Breast reduction, or reduction mammoplasty, is a surgical procedure which removes fat, glandular tissue, and skin from the breasts, making them smaller, lighter, and firmer. Breast reduction surgery is oriented toward women with large, pendulous breasts, since the weight of their breasts may cause neck, back, shoulder, circulation, and/or breathing problems. Even if physical discomfort is not a problem, large breasts can make a woman-or a teenage girl-feel extremely self-conscious.
Breast reduction is nearly always performed under general anesthesia.
The most common method of reducing the breasts involves three incisions. One incision is made around the areola. Another runs vertically from the bottom edge of the areola to the crease underneath the breast. The third incision follows the natural curve of the breast crease. Newer techniques of reduction have eliminated the need for the horizontal incision in the breast crease, and are therefore much more acceptable to the patients.

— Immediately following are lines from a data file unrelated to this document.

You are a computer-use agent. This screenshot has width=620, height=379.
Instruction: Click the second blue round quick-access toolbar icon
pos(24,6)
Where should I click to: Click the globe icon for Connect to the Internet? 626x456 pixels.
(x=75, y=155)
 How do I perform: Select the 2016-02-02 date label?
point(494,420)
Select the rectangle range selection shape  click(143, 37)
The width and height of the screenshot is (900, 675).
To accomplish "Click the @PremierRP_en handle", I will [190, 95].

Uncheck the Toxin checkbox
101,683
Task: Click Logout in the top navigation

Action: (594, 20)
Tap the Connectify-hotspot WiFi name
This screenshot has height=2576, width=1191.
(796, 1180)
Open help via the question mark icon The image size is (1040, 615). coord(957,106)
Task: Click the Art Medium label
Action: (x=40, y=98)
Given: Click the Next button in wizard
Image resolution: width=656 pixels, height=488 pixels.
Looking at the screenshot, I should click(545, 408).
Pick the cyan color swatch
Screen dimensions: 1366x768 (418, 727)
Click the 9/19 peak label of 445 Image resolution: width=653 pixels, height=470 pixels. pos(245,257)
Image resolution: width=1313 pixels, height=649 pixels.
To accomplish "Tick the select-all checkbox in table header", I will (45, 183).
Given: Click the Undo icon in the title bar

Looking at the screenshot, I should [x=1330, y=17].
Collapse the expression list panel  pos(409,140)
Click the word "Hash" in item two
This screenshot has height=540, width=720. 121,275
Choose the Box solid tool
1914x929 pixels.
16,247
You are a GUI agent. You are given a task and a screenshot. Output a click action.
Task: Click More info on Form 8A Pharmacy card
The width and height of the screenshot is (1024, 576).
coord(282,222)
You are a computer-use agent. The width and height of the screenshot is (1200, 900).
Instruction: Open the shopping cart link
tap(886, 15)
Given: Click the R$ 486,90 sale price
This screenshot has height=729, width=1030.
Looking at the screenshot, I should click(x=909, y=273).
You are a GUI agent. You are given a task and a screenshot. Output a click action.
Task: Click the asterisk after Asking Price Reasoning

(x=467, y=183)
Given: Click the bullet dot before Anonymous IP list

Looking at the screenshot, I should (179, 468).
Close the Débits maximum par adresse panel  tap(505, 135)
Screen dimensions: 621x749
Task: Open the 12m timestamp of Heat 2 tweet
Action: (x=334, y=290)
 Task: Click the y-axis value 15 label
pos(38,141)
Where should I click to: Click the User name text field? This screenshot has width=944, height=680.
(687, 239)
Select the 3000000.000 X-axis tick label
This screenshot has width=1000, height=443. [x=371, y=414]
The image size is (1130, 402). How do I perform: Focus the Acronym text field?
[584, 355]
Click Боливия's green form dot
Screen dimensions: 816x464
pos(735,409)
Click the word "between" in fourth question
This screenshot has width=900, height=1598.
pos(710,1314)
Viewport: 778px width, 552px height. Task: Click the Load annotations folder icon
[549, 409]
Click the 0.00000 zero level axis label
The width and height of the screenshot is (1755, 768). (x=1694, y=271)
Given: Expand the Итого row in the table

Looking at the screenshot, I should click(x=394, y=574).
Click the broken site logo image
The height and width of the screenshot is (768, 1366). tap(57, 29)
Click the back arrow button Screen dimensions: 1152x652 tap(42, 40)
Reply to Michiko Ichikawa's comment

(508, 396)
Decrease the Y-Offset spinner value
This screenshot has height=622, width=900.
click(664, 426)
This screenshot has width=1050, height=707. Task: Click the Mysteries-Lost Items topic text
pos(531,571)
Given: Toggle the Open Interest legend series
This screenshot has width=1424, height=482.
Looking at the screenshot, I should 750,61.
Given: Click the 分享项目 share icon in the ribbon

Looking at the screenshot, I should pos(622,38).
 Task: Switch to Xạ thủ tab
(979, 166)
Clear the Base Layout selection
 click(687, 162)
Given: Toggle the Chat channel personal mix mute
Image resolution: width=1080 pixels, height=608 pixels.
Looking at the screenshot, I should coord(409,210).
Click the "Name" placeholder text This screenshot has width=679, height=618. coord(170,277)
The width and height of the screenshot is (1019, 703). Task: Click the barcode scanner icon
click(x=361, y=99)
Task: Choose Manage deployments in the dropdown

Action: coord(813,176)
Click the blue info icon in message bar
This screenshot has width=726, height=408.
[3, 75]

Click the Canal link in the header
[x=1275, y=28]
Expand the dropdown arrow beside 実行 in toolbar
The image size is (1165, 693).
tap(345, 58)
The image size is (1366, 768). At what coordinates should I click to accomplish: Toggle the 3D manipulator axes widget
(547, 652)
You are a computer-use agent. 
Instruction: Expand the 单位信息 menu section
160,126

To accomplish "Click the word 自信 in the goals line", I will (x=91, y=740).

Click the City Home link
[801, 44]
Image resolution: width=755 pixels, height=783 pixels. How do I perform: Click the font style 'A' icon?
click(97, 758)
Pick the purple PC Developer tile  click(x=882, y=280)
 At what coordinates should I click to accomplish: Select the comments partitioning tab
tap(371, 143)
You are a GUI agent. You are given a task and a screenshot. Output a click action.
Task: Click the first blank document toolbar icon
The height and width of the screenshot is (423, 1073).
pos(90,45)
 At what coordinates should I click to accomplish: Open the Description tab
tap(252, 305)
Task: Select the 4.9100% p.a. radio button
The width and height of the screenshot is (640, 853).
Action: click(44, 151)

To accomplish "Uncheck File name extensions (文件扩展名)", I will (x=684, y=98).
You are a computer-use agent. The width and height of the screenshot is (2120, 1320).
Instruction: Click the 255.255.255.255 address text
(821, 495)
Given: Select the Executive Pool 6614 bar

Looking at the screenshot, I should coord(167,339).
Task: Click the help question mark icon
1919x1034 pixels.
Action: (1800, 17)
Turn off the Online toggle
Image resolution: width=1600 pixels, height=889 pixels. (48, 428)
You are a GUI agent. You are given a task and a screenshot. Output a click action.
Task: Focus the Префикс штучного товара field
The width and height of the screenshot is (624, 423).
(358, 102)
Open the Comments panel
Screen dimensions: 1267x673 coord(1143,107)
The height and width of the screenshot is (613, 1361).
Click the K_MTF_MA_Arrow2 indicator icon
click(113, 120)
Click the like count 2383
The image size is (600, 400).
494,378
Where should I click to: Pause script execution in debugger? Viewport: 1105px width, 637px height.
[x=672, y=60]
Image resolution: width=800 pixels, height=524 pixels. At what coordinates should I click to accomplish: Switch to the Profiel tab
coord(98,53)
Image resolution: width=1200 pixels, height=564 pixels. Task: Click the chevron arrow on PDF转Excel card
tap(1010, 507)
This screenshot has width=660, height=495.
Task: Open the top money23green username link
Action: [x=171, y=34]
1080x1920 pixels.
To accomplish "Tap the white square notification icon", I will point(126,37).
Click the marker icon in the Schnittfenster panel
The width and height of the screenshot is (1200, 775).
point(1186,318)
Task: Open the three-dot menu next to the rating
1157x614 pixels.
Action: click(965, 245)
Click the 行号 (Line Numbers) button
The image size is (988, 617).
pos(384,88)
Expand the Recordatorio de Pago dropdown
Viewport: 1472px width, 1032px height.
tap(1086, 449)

After the surgeon has removed excess breast tissue, fat and skin, the nipple and areola are shifted to a higher position. The areola, which in large breasts usually has been stretched, also is reduced in size. Skin that was formerly located above the nipple is brought down and together to reshape the breast. Liposuction may be used to improve the contour under the arm. After breast reduction surgery, it is often possible to return to work within just a couple of weeks. Unless you gain or lose a significant amount of weight or become pregnant, your breast size should remain fairly constant.